Mary Romero

Personal information
- Nationality: Spanish
- Born: María del Carmen Romero Molina 1 August 1985 (age 40) Puerto Lumbreras, Murcia, Spain
- Height: 5 ft 5 in (165 cm)
- Weight: Super-bantamweight

Boxing career
- Stance: Orthodox

Boxing record
- Total fights: 15
- Wins: 10
- Win by KO: 2
- Losses: 5

= Mary Romero (boxer) =

Spanish boxer (born 1985)

María del Carmen Romero Molina (born 1 August 1985) is a Spanish professional boxer who is a former European female super-bantamweight champion.

==Personal life==
Born in Puerto Lumbreras on 1 August 1985, Romero has been involved in combat sports from an early age, practicing Kung Fu, kickboxing, and Muay Thai before entering a boxing ring in her early 20s. A mother of two boys, Romero works as a security guard and teaches combat sports to children.

==Professional career==
Romero suffered defeat in her professional debut, losing via six-round unanimous decision (UD) to Melania Sorroche on 22 November 2015, at the Pavelló d'Esports El Pujolet in Manresa, Spain.

After compiling a record of 3–2 (0 KOs), she defeated Jessica Sanchez via UD on 15 June 2019, capturing the vacant Spanish female super-bantamweight title at the Plaza Adolfo Suárez in Alcantarilla, Spain.

Two fights later she faced Ivanka Ivanova for the vacant European female super-bantamweight title on 18 January 2020, at the Centro Multiusos El Esparragal in Puerto Lumbreras.

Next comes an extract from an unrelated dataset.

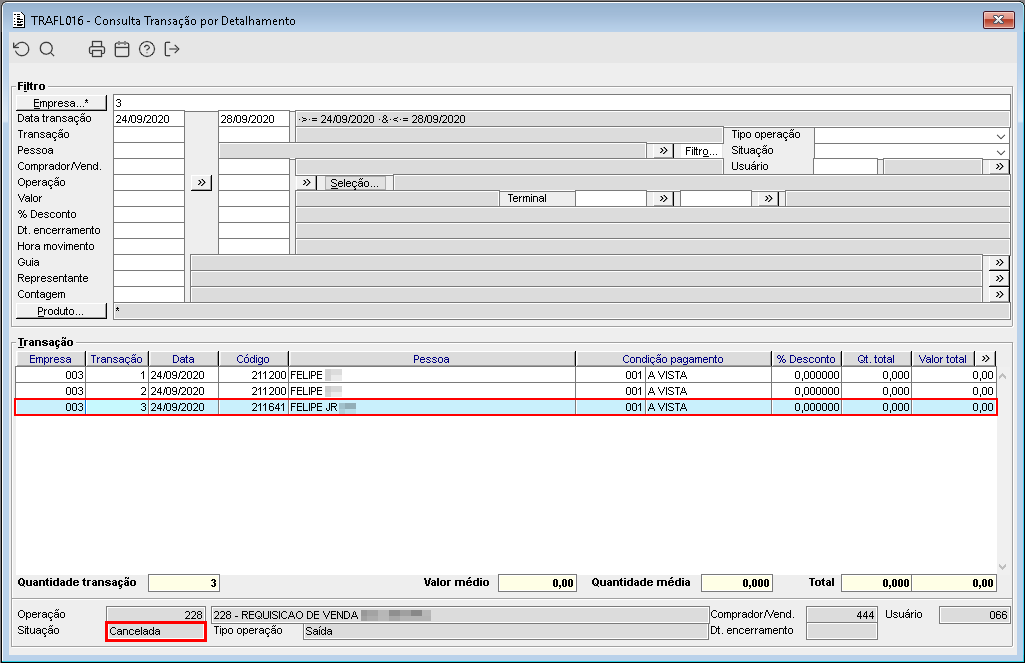Click the undo/refresh arrow toolbar icon
Screen dimensions: 1025x663
(x=22, y=49)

After the ten-round contest was complete, Romero was declared the winner via UD with all three judges scoring the bout 100–90.

Romero lost her title to Ellie Scotney on 29 October 2022, going down to a unanimous decision defeat at Wembley Arena in London, England.

After taking the fight at two days' notice, Romero unsuccessfully challenged Dina Thorslund for the WBC, WBO and Ring female World bantamweight titles on 24 February 2024, losing by stoppage in round eight of the contest at Royal Arena, København, Denmark.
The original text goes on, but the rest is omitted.